> [AVAILABLE DATA]
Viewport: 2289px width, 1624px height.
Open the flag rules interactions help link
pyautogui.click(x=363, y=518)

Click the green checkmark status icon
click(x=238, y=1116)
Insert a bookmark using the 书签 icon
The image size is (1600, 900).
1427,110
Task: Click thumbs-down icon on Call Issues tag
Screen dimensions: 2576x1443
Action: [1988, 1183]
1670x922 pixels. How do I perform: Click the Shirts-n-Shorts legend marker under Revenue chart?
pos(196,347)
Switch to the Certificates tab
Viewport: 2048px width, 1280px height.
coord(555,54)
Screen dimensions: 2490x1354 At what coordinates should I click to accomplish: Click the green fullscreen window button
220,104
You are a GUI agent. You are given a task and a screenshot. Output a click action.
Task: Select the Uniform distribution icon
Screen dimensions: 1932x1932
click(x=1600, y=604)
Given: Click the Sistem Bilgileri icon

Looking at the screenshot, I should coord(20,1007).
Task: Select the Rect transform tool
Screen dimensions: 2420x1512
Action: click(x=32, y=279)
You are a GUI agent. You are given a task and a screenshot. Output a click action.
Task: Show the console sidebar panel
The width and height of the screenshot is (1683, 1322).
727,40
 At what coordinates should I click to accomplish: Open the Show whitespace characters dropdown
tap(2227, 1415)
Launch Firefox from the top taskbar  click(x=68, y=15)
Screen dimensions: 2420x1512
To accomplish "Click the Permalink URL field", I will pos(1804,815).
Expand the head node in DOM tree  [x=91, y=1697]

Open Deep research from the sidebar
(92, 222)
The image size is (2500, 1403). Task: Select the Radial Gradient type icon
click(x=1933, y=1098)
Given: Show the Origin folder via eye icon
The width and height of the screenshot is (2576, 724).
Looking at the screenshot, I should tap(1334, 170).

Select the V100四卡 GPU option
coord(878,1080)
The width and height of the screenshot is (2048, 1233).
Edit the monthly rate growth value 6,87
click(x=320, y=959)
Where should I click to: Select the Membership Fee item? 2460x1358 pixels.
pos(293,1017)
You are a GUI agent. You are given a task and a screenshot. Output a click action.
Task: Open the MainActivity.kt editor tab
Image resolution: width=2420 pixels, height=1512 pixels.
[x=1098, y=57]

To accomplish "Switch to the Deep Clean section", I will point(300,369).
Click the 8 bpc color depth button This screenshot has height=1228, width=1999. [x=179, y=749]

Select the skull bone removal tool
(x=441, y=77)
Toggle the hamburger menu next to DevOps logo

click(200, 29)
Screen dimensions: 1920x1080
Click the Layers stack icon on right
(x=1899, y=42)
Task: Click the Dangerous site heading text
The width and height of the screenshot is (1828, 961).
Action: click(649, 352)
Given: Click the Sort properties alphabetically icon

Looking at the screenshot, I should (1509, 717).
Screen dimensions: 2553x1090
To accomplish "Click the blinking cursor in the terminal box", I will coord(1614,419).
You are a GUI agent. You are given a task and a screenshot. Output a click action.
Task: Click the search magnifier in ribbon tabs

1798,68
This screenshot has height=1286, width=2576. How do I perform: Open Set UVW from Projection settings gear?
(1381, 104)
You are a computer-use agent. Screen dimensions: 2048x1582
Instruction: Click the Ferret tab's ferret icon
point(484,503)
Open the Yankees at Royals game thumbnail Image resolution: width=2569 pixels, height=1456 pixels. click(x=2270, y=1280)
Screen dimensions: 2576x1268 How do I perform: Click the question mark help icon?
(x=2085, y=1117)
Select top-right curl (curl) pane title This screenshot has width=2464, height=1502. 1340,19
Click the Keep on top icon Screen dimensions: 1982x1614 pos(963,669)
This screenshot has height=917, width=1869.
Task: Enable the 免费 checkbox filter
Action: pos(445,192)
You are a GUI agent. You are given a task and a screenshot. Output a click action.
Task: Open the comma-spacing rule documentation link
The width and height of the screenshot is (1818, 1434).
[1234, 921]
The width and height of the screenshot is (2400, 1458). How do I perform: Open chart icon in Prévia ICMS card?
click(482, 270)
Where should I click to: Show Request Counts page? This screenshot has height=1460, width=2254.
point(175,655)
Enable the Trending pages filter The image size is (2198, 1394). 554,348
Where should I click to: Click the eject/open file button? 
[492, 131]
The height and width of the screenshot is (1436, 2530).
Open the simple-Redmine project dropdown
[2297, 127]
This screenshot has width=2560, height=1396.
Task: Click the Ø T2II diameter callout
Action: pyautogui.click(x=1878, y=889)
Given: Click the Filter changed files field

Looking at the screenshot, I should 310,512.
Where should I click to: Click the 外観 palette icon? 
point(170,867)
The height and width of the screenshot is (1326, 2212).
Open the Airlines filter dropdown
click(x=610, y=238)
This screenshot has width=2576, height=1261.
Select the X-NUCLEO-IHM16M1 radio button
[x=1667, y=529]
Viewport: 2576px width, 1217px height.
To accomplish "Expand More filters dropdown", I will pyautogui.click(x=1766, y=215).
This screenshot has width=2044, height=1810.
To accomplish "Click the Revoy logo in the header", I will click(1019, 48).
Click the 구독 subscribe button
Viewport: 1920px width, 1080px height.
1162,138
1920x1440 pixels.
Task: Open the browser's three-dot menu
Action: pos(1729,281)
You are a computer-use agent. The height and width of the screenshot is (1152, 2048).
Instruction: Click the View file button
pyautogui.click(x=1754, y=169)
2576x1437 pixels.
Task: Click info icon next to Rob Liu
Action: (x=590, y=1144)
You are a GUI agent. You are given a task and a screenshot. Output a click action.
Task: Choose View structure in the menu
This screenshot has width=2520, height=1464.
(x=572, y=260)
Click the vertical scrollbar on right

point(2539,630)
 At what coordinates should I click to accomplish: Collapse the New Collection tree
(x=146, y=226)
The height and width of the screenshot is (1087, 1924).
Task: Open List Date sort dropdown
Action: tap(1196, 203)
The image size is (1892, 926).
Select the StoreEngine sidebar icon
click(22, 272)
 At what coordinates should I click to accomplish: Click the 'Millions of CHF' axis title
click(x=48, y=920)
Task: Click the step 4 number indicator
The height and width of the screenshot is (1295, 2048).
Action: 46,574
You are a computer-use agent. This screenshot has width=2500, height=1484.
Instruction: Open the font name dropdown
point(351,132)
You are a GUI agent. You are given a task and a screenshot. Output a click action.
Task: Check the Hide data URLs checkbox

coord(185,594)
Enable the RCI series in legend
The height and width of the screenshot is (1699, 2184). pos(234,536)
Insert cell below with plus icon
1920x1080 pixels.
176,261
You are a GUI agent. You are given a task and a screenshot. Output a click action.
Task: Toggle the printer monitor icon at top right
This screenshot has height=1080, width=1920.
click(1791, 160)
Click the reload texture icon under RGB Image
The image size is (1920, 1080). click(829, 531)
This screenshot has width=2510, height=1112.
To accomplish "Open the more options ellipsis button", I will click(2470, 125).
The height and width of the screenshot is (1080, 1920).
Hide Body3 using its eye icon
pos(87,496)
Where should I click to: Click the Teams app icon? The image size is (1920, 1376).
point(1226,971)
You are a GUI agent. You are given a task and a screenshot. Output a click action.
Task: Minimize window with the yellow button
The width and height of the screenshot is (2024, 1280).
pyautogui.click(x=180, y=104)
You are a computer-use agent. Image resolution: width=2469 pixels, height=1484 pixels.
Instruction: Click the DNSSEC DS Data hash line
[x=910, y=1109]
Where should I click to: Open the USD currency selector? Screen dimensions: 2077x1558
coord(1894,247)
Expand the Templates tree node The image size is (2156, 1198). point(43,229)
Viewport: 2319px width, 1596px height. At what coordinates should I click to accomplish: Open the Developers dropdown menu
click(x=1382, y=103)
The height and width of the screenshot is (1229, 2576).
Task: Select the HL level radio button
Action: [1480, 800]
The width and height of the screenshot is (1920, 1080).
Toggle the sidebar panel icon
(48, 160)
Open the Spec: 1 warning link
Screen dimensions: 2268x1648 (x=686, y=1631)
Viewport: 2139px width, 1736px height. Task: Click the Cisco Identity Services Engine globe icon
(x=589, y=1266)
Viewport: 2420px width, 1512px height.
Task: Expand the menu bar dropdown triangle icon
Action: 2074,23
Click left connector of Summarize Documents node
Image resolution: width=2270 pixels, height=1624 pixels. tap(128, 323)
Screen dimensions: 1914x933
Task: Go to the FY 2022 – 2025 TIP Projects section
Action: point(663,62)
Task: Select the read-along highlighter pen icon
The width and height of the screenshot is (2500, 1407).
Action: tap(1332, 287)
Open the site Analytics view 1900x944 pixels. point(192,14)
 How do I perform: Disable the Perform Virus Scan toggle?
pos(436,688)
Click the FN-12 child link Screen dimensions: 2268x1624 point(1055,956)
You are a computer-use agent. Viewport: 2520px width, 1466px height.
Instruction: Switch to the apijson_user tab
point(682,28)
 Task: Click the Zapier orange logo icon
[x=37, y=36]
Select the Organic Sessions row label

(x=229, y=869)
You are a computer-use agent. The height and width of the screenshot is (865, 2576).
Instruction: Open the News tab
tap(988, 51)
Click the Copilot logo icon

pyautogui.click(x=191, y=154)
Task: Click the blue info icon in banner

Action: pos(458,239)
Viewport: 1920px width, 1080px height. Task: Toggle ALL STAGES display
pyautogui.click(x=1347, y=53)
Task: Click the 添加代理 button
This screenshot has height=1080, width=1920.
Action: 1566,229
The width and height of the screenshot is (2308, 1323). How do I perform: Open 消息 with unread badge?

> [TASK GOAL] Above are some lines. Repeat exactly, and only, those from the line that has "The width and height of the screenshot is (2024, 1280)." through the line that has "Expand the Templates".

> [TASK RESULT]
The width and height of the screenshot is (2024, 1280).
pyautogui.click(x=180, y=104)
You are a computer-use agent. Image resolution: width=2469 pixels, height=1484 pixels.
Instruction: Click the DNSSEC DS Data hash line
[x=910, y=1109]
Where should I click to: Open the USD currency selector? Screen dimensions: 2077x1558
coord(1894,247)
Expand the Templates tree node The image size is (2156, 1198). point(43,229)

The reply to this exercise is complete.